Navigate

Alumnus Appointed to Head School of Education

G. Williamson McDiarmid ’69, Boeing Professor of teacher education at the University of Washington at Seattle, has been appointed as the new dean at the School of Education.

The appointment, which has been approved by the UNC Board of Trustees, takes effect Jan. 1, 2009, when McDiarmid will succeed Jill Fitzgerald, the current interim dean. McDiarmid also will hold the post of Alumni Distinguished Professor of education.

McDiarmid is a senior fellow with the Washington Center for Teaching and Learning and Teachers for a New Era, a national initiative designed to enhance K-12 teaching. With funding from the Carnegie Corp. of New York, Teachers for a New Era works to renew pre-service teacher preparation, create residencies for education graduates and track their classroom performance.

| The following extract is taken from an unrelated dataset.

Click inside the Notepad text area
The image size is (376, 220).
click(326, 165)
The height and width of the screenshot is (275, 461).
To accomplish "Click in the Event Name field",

He also helped create the Teaching/Learning Partnership program, working in conjunction with the University of Washington’s College of Arts and Sciences, the Seattle Public Schools and the Seattle Education Association. The program prepares people in mid-career transition to teach math and science in Seattle’s high-need middle schools.

McDiarmid, a native of Raeford, previously served on the faculties of the University of Alaska-Anchorage, the University of Alaska-Fairbanks and Michigan State University. In Anchorage, he was director of the Institute of Social and Economic Research and professor of educational policy, where his research focused on Alaska Native educational issues.

In 2007, he was a visiting professor at Hebei Normal University in Shijiazhuang, China. His honors include being named a National Academy of Education Spencer Fellow and receiving the Outstanding Contribution to Interpretative Research Award from the American Educational Research Association. McDiarmid is the author of three books, many book chapters and numerous journal articles and research monographs.

He received a bachelor of arts degree with highest honors in American studies from Carolina in 1969 and earned his doctor of education degree in administration, planning and social policy from Harvard University’s Graduate School of Education in 1984.